# Target pointing data
#####

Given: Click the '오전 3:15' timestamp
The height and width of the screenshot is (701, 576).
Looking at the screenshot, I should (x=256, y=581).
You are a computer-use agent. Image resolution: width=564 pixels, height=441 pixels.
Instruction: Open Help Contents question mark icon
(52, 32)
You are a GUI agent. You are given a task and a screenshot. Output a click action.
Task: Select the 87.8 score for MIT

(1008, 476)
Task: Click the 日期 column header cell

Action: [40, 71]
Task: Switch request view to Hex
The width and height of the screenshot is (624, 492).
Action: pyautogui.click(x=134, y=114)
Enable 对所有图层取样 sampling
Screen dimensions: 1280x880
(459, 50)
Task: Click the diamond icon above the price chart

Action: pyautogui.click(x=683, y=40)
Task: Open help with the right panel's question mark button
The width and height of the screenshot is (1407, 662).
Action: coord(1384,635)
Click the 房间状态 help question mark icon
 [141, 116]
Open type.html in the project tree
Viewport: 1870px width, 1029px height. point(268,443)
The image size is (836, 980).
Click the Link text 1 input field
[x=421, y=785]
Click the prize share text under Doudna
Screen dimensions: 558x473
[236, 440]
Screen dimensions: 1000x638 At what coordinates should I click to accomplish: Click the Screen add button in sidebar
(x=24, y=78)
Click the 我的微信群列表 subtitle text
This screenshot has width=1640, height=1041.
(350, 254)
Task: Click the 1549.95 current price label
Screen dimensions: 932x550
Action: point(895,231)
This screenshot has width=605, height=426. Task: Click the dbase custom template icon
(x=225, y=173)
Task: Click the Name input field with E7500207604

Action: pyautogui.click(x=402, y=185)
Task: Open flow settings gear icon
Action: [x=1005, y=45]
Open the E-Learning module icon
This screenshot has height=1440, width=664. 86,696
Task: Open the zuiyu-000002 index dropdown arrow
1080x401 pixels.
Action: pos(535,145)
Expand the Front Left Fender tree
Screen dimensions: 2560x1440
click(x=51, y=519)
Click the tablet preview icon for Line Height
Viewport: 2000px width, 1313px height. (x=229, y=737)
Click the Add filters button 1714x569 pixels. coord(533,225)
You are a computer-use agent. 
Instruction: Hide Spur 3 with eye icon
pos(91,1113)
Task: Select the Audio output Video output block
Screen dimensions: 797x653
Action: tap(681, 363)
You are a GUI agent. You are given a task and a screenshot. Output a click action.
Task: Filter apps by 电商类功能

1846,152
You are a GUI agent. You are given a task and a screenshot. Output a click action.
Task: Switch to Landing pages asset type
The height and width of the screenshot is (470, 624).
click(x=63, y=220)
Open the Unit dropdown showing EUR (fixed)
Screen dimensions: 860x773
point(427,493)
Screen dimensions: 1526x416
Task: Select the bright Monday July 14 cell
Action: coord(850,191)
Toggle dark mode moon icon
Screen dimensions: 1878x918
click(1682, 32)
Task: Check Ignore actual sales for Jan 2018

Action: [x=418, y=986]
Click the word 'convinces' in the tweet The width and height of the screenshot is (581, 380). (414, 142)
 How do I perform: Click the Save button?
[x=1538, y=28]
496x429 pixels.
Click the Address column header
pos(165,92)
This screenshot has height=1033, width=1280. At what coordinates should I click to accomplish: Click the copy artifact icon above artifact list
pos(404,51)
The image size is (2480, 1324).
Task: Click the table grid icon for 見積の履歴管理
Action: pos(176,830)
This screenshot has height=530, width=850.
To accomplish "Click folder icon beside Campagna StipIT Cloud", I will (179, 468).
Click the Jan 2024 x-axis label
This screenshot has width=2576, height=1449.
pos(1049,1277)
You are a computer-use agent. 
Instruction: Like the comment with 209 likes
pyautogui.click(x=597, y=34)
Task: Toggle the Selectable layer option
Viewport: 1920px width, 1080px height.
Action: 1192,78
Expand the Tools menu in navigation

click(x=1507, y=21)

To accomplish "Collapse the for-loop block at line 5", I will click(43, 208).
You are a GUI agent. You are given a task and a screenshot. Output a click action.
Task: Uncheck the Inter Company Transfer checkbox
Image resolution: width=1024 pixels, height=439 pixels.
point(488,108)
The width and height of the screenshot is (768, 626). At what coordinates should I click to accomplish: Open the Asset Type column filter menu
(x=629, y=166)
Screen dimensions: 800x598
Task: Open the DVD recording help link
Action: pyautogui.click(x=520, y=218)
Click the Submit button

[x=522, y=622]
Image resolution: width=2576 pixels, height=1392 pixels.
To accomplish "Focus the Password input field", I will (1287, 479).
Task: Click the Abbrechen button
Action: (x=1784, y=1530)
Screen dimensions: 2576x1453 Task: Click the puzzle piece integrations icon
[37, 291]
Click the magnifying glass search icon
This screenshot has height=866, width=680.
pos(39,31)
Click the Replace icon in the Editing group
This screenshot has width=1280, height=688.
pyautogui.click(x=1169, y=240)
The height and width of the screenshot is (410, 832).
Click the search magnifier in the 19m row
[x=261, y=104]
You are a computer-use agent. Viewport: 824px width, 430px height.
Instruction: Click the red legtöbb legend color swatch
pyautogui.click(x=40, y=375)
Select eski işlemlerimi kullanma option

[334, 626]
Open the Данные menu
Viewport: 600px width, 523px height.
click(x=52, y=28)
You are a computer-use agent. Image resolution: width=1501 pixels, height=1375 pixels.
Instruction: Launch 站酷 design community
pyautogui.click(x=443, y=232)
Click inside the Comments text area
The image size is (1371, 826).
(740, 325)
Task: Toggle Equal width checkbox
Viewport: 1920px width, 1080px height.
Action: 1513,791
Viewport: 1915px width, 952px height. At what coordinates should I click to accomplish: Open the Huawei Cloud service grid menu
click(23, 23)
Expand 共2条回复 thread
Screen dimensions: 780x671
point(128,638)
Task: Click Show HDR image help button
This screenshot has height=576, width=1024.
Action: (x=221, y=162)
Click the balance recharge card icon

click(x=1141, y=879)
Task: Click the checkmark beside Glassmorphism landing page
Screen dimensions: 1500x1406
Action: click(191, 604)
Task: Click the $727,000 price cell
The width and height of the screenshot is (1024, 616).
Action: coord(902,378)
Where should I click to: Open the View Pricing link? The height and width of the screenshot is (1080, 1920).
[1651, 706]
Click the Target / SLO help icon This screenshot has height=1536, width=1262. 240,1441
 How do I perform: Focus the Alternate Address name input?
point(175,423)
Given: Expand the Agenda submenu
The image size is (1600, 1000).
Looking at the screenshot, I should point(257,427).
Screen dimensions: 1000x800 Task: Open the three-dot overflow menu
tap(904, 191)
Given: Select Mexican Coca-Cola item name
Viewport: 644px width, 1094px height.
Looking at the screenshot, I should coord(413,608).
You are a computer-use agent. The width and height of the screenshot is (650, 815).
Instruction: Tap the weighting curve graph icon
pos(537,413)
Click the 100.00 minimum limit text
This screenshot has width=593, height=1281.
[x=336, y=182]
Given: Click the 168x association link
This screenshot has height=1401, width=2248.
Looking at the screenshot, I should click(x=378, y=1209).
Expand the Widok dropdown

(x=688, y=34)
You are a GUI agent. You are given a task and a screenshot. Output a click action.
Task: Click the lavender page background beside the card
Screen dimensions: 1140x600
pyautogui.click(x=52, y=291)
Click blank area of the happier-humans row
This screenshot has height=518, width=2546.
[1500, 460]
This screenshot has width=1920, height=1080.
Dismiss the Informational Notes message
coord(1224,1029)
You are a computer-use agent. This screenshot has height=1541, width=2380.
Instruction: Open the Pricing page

#####

# Problem to work on
Copy the entries above word for word, starting at the line that contains "Expand 共2条回复 thread" and ending after the line that contains "Action: coord(902,378)".

# Response to the task
Expand 共2条回复 thread
Screen dimensions: 780x671
point(128,638)
Task: Click Show HDR image help button
This screenshot has height=576, width=1024.
Action: (x=221, y=162)
Click the balance recharge card icon

click(x=1141, y=879)
Task: Click the checkmark beside Glassmorphism landing page
Screen dimensions: 1500x1406
Action: click(191, 604)
Task: Click the $727,000 price cell
The width and height of the screenshot is (1024, 616).
Action: coord(902,378)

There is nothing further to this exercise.